--- Texte fourni ---
━━━━━━

Rencontre avec le champion de basket Dwyane Wade
Longtemps, on a vu Dwyane Wade courir comme un fou vers le panier, buter contre des joueurs plus grands et plus lourds que lui, mais marquer quand même, comme si la dureté du choc conditionnait la pureté de son geste d’attaquant. En Europe, certains se levaient la nuit pour le voir jouer dans la grande ligue de basket américaine, l’inimitable NBA où il a brillé durant seize saisons, entre 2003 et 2019, remportant trois fois la bague de champion avec son équipe fétiche du Miami Heat.
À divers stades de sa carrière, le joueur de 1,93 m a foulé les parquets aux côtés de LeBron James et Shaquille O’Neal, deux superstars qui ne l’ont pas empêché de se faire une place au soleil. Au début de l’année, le légendaire Pat Riley (ex-coach et actuel président du club de Miami) a annoncé que Dwyane Wade aurait à la fin de 2024 sa propre statue, érigée juste devant le Kaseya Center, l’enceinte où joue l’équipe du Miami Heat. Le privilège des mythes, dans un pays où la balle orange traverse toutes les couches de la société, et fait rêver n’importe quel enfant qui a pénétré un jour sur un playground.
Un parcours sportif semé d'embuches
Si on le voit aujourd’hui, presque quatre ans après sa retraite sportive, multiplier les interventions publiques pour défendre les causes qui lui tiennent à cœur, raconter son art divin du basket sourire aux lèvres, le natif de Chicago aurait pu rester un invisible parmi les invisibles. “J’ai longtemps été ce gamin transparent, mais j’ai appuyé sur pause”, dit-il. Dwyane Wade évoque son coach à l’université Marquette, à Milwaukee (Wisconsin), où il est arrivé au début des années 2000, dressant en creux son autoportrait en ado éparpillé : “Quand j’ai croisé Tom Crean, je me trouvais à un tournant. J’étais ce mec de 18 ans, pas au niveau du point de vue académique, dont la mère était en prison, à la relation cassée avec son père. J’allais avoir un enfant peu après. Tom a été un leader pour moi, à la fois un ami et un coach, une figure de père. Il m’a empêché d’abandonner. Dans nos communautés, cela n’arrive pas si souvent de croiser quelqu’un qui croit en vous. J’ai pu rendre fière ma famille.”

━━━━━━

--- Données brutes ---
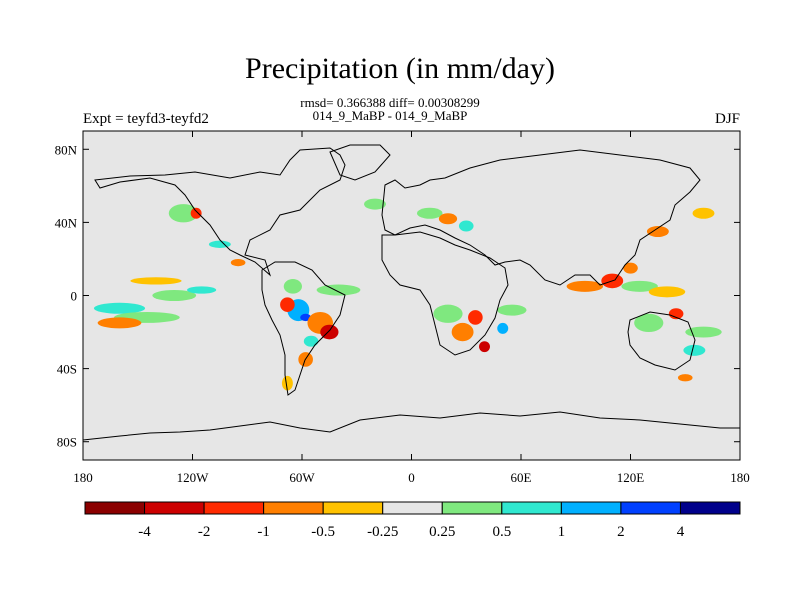 The image size is (800, 600). Describe the element at coordinates (74, 296) in the screenshot. I see `lat-tick-label: 0` at that location.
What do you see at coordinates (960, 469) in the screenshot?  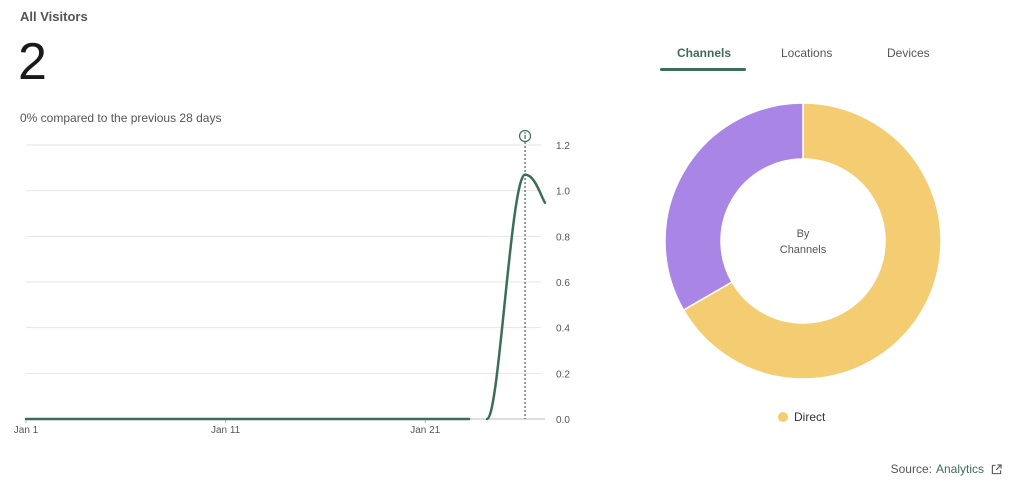 I see `analytics-link: Analytics` at bounding box center [960, 469].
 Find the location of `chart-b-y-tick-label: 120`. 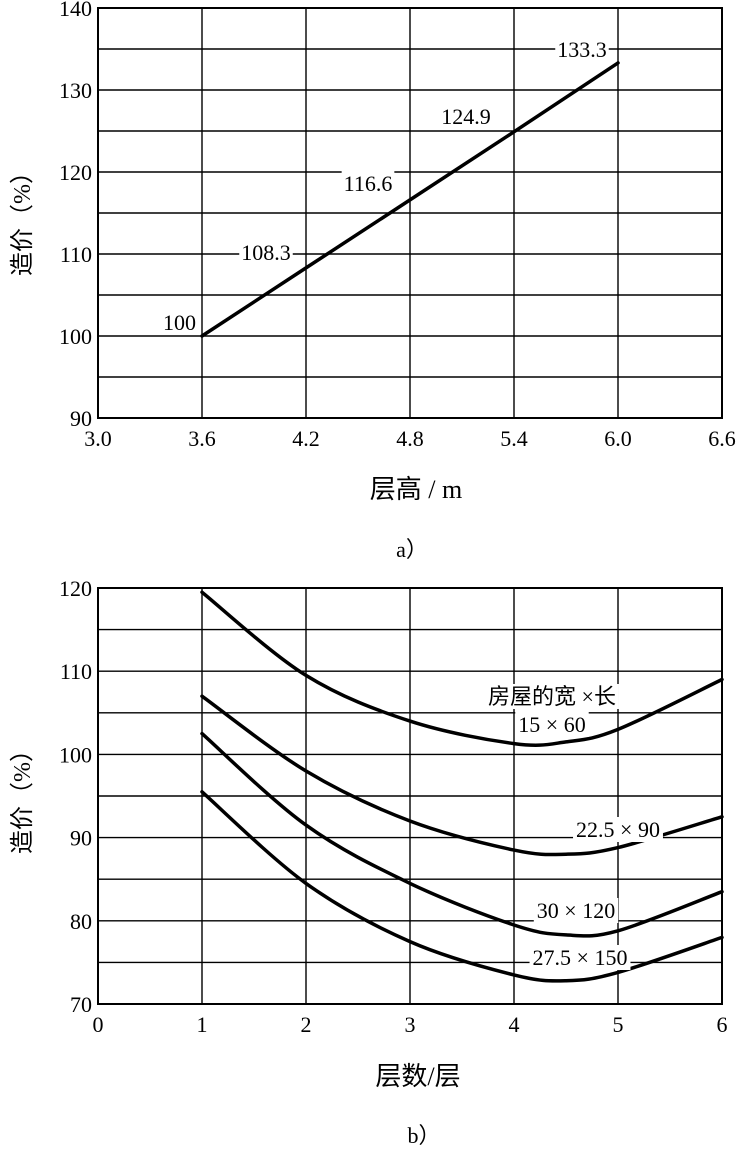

━━━━━━

--- Vos consignes ---
a: Traduisez en anglais cette phrase du texte fourni : « Tom a été un leader pour moi, à la fois un ami et un coach, une figure de père. »
b: D'après le texte fourni, combien de fois Dwyane Wade a-t-il remporté la bague de champion avec le Miami Heat ?

--- Réponses dans l'ordre ---
a: Tom was a leader for me, both a friend and a coach, a father figure.

b: Il l'a remportée trois fois.